Prise d'otage à Paris: l'une des deux femmes retenues libérée

Un homme muni d'une arme blanche, connu pour souffrir de troubles psychiatriques, a pris en otage lundi deux femmes dans une boutique du XIIe arrondissement de Paris, dont l'une a été libérée indemne, a annoncé dans la soirée la préfecture de police (PP).

Prise d'otage à Paris: l'une des deux femmes retenues libérée
©MAXPPP

Le forcené, un homme de 56 ans qui s'est présenté sous l'identité d'un ancien magistrat tunisien, a libéré peu avant 22H00 sa première otage, retenue dans une quincaillerie de la rue d'Aligre, près de Bastille, dans l'est de la capitale.

Les négociations menées par la Brigade de recherche et d'intervention (BRI) se poursuivent pour libérer la seconde otage, a précisé la PP.

Vu son profil psychiatrique, la piste terroriste avait rapidement été écartée par une source policière.

L'homme est notamment connu des services de police pour avoir harcelé une médecin du quartier à son cabinet médical, selon une seconde source policière.

Après s'être introduit dans la boutique peu avant 15H30, l'homme avait d'abord demandé à "parler au ministre de la Justice", Eric Dupond-Moretti, selon les deux sources policières.

"A la suite de la prise d'otage dans le XIIe arrondissement, le ministre a évidemment fait savoir aux négociateurs qu'il se tenait à leur disposition", avait indiqué l'entourage du garde des Sceaux.

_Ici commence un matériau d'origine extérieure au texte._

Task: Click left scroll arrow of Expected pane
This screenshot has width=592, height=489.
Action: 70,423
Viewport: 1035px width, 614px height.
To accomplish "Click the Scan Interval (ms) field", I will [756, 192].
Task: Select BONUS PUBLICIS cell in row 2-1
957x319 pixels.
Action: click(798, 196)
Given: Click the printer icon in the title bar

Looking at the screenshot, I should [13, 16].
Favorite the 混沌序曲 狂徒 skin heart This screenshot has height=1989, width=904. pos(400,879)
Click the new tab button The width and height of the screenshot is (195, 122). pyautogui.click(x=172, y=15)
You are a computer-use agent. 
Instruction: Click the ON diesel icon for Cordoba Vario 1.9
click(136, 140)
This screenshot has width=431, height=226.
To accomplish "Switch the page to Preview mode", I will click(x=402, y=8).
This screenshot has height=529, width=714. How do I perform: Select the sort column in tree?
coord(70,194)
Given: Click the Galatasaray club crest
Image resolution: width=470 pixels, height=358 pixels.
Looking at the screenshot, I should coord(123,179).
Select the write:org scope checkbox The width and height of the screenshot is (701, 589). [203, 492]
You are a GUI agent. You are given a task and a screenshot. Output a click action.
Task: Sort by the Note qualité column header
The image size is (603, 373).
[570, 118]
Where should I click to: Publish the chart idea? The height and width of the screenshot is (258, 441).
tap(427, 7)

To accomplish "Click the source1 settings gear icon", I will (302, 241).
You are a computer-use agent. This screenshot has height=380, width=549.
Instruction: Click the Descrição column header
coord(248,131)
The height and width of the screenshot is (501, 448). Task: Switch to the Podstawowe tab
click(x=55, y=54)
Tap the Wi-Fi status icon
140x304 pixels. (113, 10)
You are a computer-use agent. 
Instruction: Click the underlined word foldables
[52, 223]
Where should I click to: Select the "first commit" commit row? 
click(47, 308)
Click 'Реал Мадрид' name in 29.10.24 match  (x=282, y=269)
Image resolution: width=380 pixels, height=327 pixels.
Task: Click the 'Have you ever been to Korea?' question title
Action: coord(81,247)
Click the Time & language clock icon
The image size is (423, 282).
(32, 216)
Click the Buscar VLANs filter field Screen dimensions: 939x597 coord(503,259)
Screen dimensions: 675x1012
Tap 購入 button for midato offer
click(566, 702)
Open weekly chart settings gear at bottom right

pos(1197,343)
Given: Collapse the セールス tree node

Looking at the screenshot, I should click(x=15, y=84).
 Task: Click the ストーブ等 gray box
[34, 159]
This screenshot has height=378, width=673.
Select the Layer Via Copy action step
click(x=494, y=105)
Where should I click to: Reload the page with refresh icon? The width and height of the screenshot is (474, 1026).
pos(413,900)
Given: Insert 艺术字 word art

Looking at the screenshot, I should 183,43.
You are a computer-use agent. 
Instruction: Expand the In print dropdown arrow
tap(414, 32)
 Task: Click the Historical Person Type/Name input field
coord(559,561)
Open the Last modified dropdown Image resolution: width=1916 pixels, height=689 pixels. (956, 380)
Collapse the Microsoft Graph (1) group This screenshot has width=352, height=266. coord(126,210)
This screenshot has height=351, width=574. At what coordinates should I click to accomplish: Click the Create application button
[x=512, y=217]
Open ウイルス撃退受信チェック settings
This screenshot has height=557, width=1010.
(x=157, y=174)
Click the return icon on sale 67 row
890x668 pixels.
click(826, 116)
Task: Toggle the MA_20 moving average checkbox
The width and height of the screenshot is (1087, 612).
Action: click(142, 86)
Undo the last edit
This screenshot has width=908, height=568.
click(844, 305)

Il s'est également entretenu, à sa demande, avec Sylvie Noachovitch, l'avocate de l'ancien jardinier Omar Raddad condamné en 1994 pour le meurtre d'une riche veuve, Ghislaine Marchal, à Mougins (Alpes-Maritimes). La justice a ordonné jeudi dernier de relancer les investigations dans ce dossier, première étape avant la révision du procès.

"Il l'admire beaucoup et pense que c'est une très bonne avocate", a expliqué à l'AFP une source proche de l'enquête.

Depuis le début de la prise d'otage, les différents accès à la rue d'Aligre, connue pour ses nombreux commerces de bouche et son marché, étaient bloqués par des policiers et le périmètre était également sécurisé par des militaires de la force Sentinelle déployés dans le cadre du plan Vigipirate, avait constaté un journaliste de l'AFP.

Une enquête a été ouverte notamment du chef de "séquestration" et a été confiée au commissariat du 12e arrondissement, a indiqué le parquet de Paris.